Wow, this is looking very good mate. This has come together really smooth!! Can't wait to see it finished!

Also the white complements the black from the rads and the mobo really good.

Keep it up! Feed us!


----------



## orbitalwalsh

As always , stunning to perfection .
From personally experience , try ditching the framed window panel. Single thick transparent sheet, since the quality you use is very good, will appear like a glass panel . Just opens up a case so much more, and your not really needing it to hide any cables . Worth giving it a try, seems mines still one of the few with all transparent panels on , worth a try! Also opens up nice photography angles !


----------



## imersa

Quote:


> Originally Posted by *Nagash87*
> 
> Hmm will follow this one for sure!


Many thanks for joining us!
Quote:


> Originally Posted by *falqoon*
> 
> Wow, this is looking very good mate. This has come together really smooth!! Can't wait to see it finished!
> 
> Also the white complements the black from the rads and the mobo really good.
> 
> Keep it up! Feed us!


Thanks for the kind words. Looking forward to following yours when you get the new bits!
Quote:


> Originally Posted by *orbitalwalsh*
> 
> As always , stunning to perfection .
> From personally experience , try ditching the framed window panel. Single thick transparent sheet, since the quality you use is very good, will appear like a glass panel . Just opens up a case so much more, and your not really needing it to hide any cables . Worth giving it a try, seems mines still one of the few with all transparent panels on , worth a try! Also opens up nice photography angles !

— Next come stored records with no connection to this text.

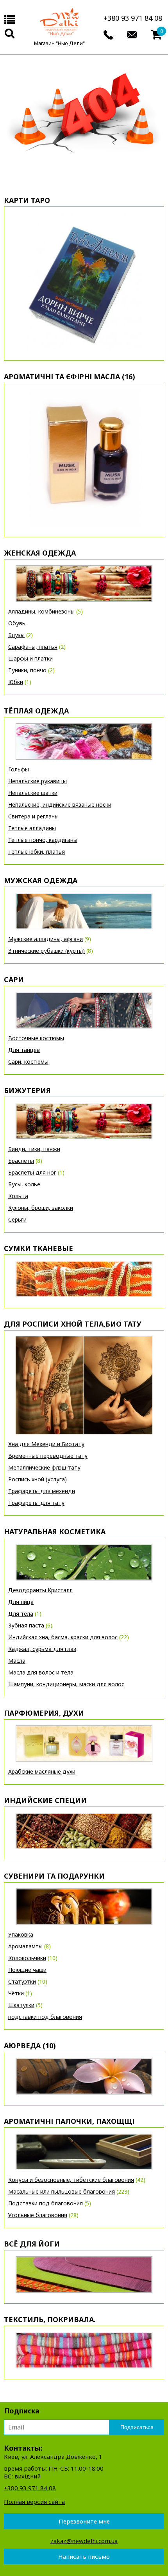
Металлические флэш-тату (44, 1467)
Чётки (16, 1993)
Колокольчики (27, 1958)
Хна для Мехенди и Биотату (46, 1444)
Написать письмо (84, 2556)
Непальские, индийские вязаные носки (59, 804)
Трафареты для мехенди (41, 1491)
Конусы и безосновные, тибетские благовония (71, 2179)
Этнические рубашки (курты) (46, 950)
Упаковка (20, 1934)
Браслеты (21, 1160)
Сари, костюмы (28, 1061)
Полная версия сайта (34, 2501)
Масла (16, 1660)
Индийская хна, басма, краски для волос (63, 1637)
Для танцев (24, 1050)
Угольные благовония (37, 2215)
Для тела (20, 1613)
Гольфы (18, 769)
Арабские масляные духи (41, 1771)
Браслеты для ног (32, 1172)
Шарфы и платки (30, 658)
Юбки (15, 682)
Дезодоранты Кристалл (40, 1590)
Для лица (21, 1602)
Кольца (18, 1196)
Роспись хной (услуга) (37, 1479)
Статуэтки (22, 1981)
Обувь (16, 623)
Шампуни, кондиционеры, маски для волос (66, 1684)
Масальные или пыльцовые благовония (61, 2191)
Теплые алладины (32, 828)
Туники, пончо (27, 670)
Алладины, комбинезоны (41, 611)
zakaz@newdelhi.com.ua (84, 2541)
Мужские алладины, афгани (45, 939)
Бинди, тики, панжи (34, 1149)
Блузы (16, 635)
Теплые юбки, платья (36, 851)
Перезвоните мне (84, 2521)
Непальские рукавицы (37, 781)
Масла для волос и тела (40, 1672)
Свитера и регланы (33, 816)
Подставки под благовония (45, 2203)
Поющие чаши (27, 1969)
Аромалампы (25, 1946)
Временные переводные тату (48, 1455)
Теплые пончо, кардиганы (42, 840)
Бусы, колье (24, 1184)
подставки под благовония (45, 2016)
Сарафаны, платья (32, 646)
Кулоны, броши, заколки (40, 1207)
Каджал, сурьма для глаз (42, 1649)
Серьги (17, 1219)
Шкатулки (21, 2005)
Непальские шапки (32, 793)
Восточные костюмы (36, 1038)
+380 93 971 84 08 (133, 18)
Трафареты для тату (36, 1502)
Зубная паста (26, 1625)
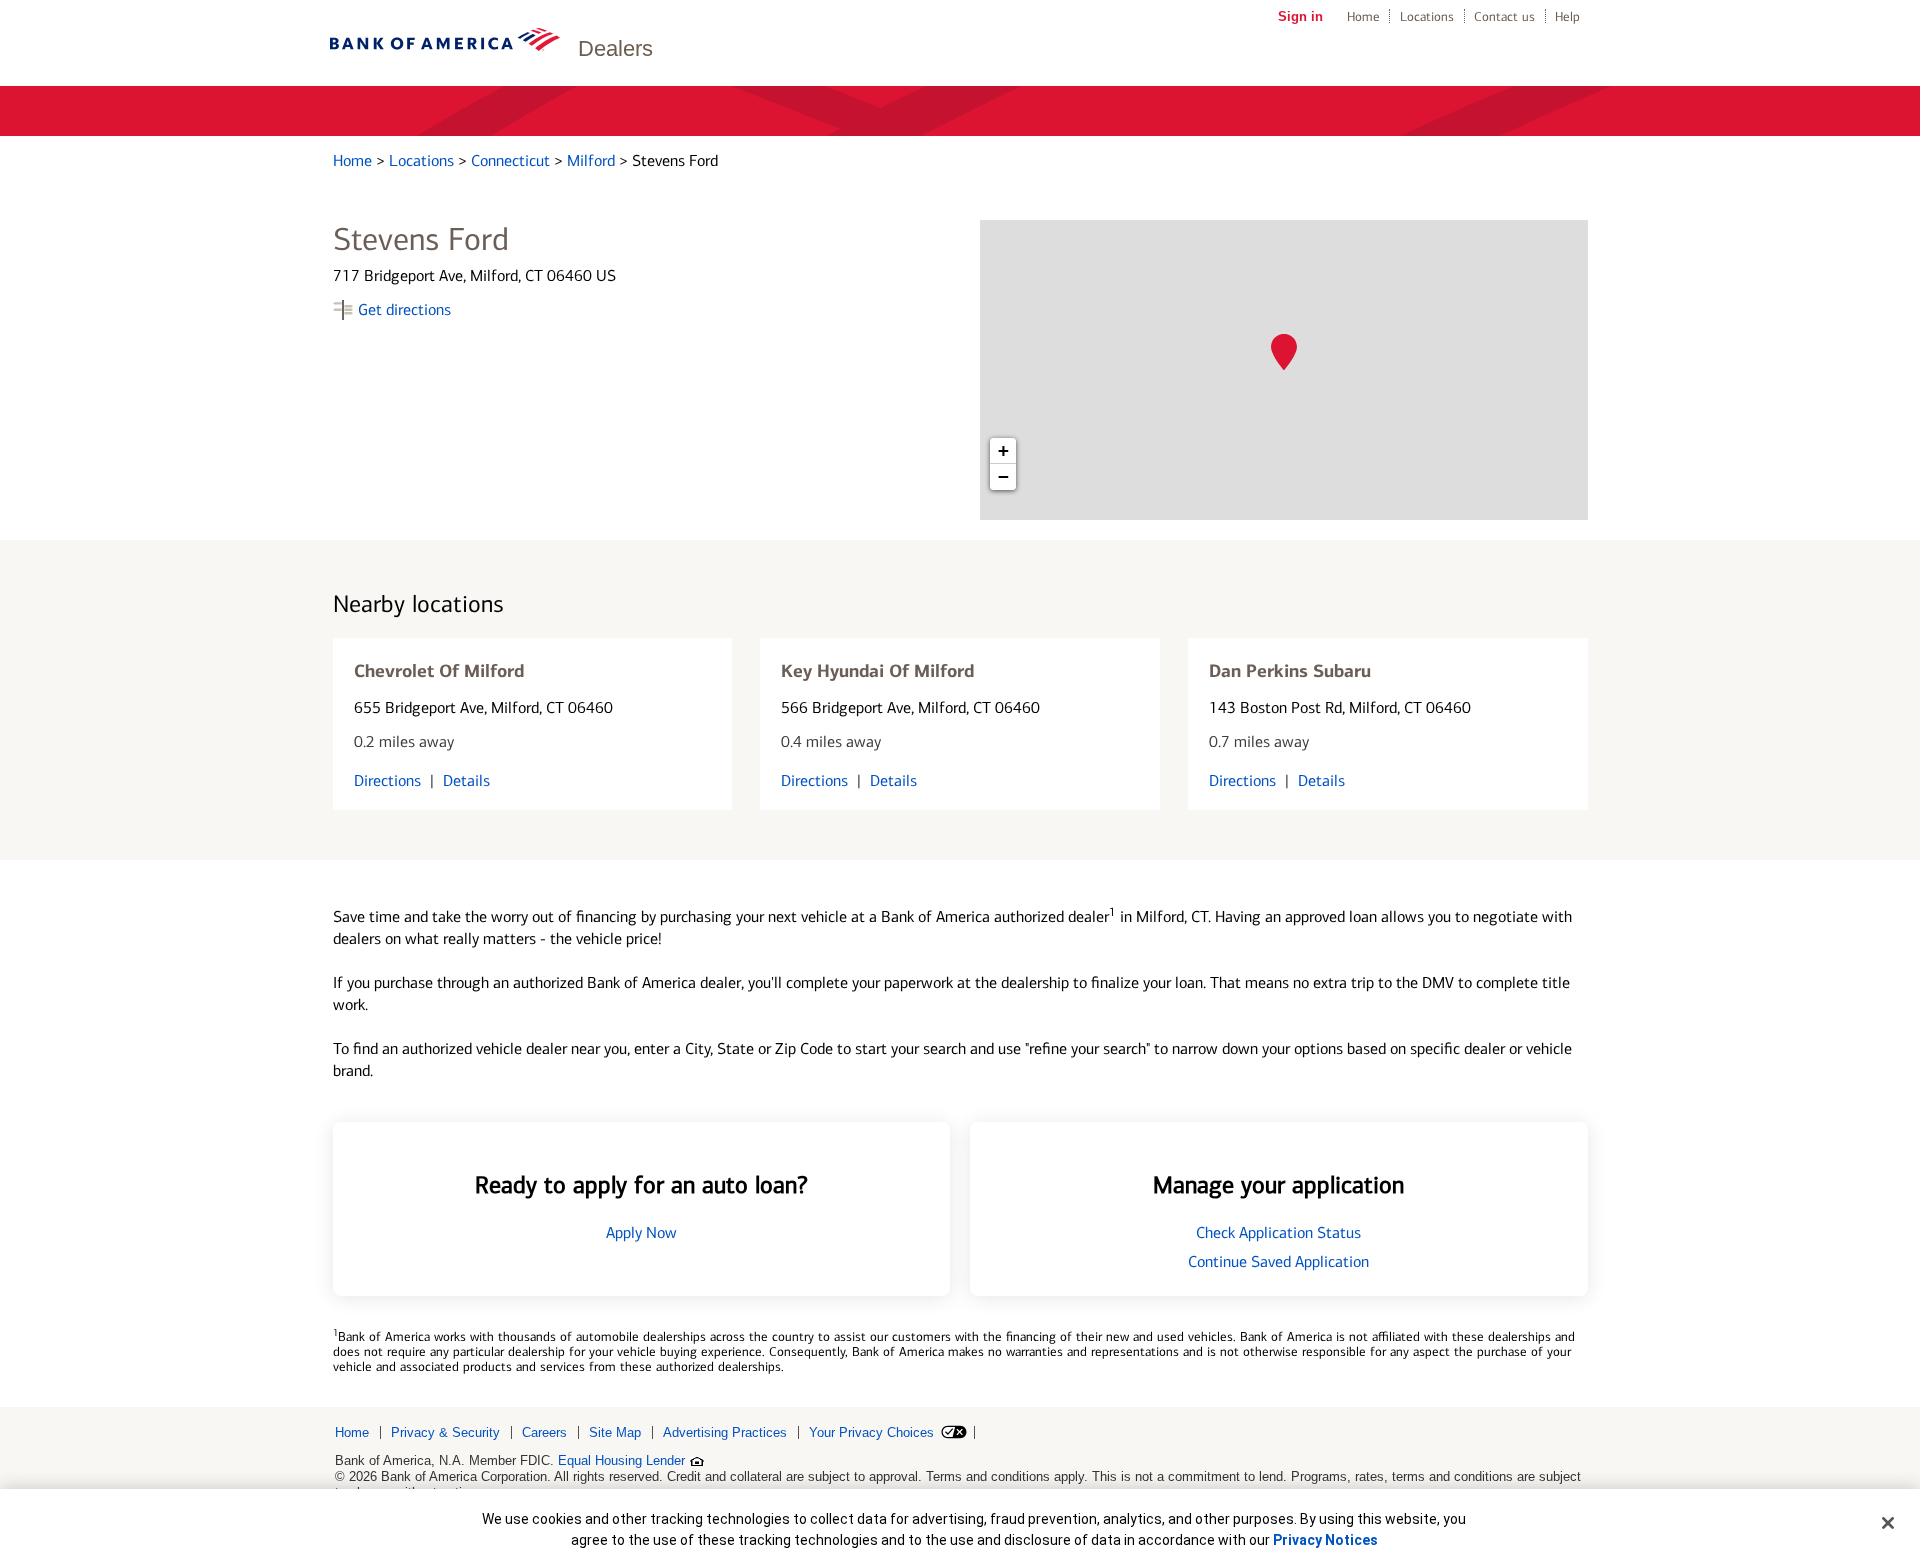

Solid clear can be a good shout yes! We are going to launch tamp glass in the new year. For my builds we use no glass at all. It's a much better route especially for events and photographers. Often press and others use flash etc and thatll never look good with any window.

After visiting many pc events the only panel to be covered in dust and look bad is the window, that's why we don't use them as a rule. Based on having nothing I think the frame is needed just make it look complete!


----------



## Goofy Flow

Wow, this motherboard tray is so uncommon and a stroke of genius!

Keep going your work to help the community to reach new standard of quality


----------



## imersa

*XII* - Test

Yesss, 5 M5x20mm screws for the pump!



















In the first test fit the pump out which drops down into the rad didn't quite align, the pump was about 2.5mm proud. So while extracting the captive screws from the bracket it also has some material removed from the feet as well as hollowing out all of the webbing from the bottom section to give it a more floating look.




























Pump all installed, now lining up much better. Exactly where the discrepancy came from we aren't sure, maybe just the tolerance on the radiator, pump and fitting stacking against us.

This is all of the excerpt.